Preliminary Recommendation

The PMA should pursue Comprehensive BSC Deployment. Incrementalism in a public sector environment often leads to initiative fatigue. A clear, top-down mandate for a unified strategy map is the only way to break existing silos and justify the budget to the Ministry. The focus must remain on the Social Impact perspective to maintain stakeholder buy-in.

3. Implementation Roadmap: Operations Specialist

Critical Path

Strategy execution will fail if data remains manual and clinical staff remain disengaged. The sequence must be:

  • Month 1-2: KPI Rationalization. Reduce the 450+ metrics to 25-30 high-impact strategic KPIs. Focus only on what is measurable and actionable.
  • Month 3-5: Automated Dashboard Integration. Connect the Strategy Management Office (SMO) software to existing hospital information systems to eliminate manual entry errors.
  • Month 6-9: Cascading and Ownership. Translate the high-level strategy map into departmental scorecards. Every department head must sign off on their specific contributions to the Social Impact goals.

Key Constraints

  • Data Integrity: The 40% manual data entry requirement is a critical failure point. If the data is perceived as inaccurate, clinical leadership will dismiss the entire system.
  • Regulatory Rigidities: Public sector civil service rules may limit the ability to link performance scorecards to financial incentives for staff.

Risk-Adjusted Implementation Strategy

To mitigate resistance, the implementation will utilize a Value-First approach. Rather than penalizing low performance in the first 12 months, the scorecards will be used exclusively for resource allocation. Departments that demonstrate high alignment with the strategy map will receive priority for equipment upgrades and additional staffing. This creates a pull-mechanism for adoption rather than a push-mechanism of compliance.

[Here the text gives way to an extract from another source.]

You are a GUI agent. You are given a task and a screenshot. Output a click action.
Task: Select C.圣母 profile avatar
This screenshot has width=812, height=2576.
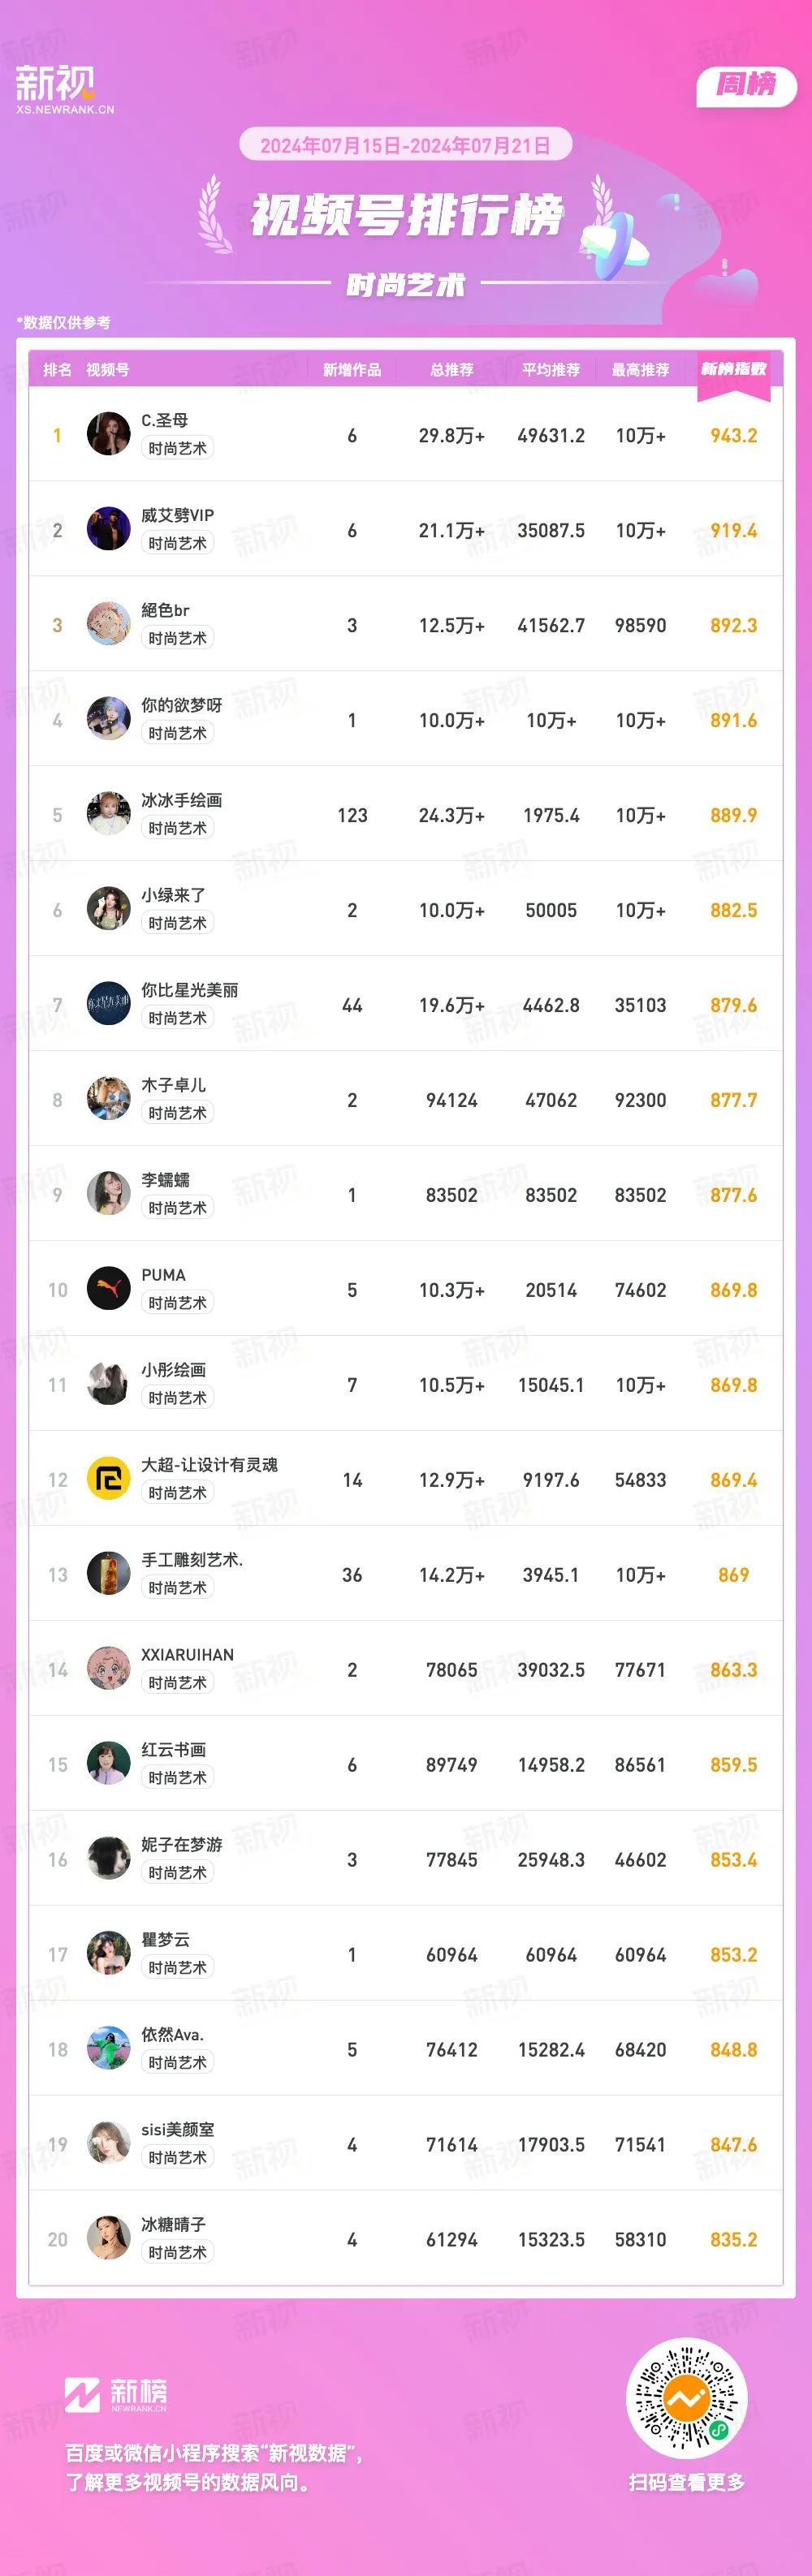click(x=108, y=434)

4. Executive Review and BLUF

BLUF

The Public Medical Authority must move beyond activity-based reporting to an outcome-driven strategy. The proposed Balanced Scorecard (BSC) framework is the correct vehicle to align the 15,000-person workforce with the 2020 Vision. Success depends on reducing the current metric bloat from 450 to 30 essential KPIs and automating data collection. Without these steps, the BSC will become an administrative burden rather than a management tool. The focus must shift from clinical volume to social impact to maintain government funding. APPROVED FOR LEADERSHIP REVIEW.

Dangerous Assumption

The analysis assumes that the Ministry of Health will accept Social Impact metrics as a substitute for traditional volume-based reporting. If the Ministry continues to fund based on bed-occupancy rather than health outcomes, the BSC will create a structural conflict within the PMA leadership.

Unaddressed Risks

  • Goodhart’s Law (Probability: High, Consequence: Critical): When a measure becomes a target, it ceases to be a good measure. Clinical staff may prioritize scorecard-friendly activities over complex patient care that is harder to quantify.
  • IT Implementation Lag (Probability: Medium, Consequence: High): The reliance on automated dashboards assumes the legacy systems can be integrated. Failure here forces a return to manual data entry, undermining the system's credibility.

Unconsidered Alternative

The team did not evaluate a Public-Private Partnership (PPP) for Data Management. Instead of building internal capacity to manage the BSC, the PMA could outsource the data analytics and performance auditing to a third party. This would provide an objective, neutral perspective on performance and bypass internal political resistance to data transparency.

MECE Assessment

  • Mutually Exclusive: The three strategic options (Comprehensive, Phased, Reporting-only) cover distinct paths without overlap.
  • Collectively Exhaustive: All major operational and strategic outcomes—from data integrity to stakeholder alignment—have been addressed within the proposed framework.